_Task requirements:_ State how many lines in the material hold the string "computer"; nothing besides that number is expected.

_Provided records:_
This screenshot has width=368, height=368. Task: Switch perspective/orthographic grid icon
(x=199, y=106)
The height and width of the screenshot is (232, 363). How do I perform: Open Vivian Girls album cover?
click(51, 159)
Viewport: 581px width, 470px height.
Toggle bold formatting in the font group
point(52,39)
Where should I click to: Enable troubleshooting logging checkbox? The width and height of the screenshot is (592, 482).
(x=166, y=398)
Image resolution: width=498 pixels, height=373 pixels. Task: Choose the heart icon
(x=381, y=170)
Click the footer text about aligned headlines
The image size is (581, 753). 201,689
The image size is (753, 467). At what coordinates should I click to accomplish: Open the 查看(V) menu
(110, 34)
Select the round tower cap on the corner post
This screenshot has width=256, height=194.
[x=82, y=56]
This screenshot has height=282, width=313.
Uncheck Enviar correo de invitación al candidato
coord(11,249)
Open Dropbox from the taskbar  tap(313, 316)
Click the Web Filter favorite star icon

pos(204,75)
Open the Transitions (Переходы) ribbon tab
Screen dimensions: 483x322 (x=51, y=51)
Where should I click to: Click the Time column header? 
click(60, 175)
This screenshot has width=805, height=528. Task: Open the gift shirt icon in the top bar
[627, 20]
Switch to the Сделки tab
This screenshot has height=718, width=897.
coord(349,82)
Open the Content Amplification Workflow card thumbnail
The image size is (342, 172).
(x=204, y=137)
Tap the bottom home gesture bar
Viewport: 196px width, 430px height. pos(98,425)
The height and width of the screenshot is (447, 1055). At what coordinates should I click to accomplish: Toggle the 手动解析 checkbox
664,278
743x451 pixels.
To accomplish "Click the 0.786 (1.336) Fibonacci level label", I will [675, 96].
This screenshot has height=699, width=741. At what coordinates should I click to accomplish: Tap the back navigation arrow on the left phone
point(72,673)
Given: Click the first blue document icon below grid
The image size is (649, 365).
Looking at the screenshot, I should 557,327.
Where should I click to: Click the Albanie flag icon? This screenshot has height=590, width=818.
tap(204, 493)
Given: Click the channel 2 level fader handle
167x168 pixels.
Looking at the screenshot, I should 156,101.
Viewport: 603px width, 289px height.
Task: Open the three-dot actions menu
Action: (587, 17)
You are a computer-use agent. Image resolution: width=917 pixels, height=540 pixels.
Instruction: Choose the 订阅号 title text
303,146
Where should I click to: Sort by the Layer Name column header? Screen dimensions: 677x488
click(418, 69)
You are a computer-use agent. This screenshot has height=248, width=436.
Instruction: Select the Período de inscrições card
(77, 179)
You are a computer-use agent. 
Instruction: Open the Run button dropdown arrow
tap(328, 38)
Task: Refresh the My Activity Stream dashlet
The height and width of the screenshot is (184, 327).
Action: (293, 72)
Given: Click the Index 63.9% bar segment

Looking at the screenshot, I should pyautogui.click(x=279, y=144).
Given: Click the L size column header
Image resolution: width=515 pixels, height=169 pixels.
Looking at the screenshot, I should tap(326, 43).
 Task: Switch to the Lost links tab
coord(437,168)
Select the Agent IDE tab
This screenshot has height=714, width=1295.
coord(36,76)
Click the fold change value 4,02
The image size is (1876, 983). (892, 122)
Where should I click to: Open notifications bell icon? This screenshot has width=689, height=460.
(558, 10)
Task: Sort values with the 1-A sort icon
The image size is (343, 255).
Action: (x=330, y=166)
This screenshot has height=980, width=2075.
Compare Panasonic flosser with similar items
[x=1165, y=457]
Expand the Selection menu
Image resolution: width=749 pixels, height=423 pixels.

_Result of the task:_ 3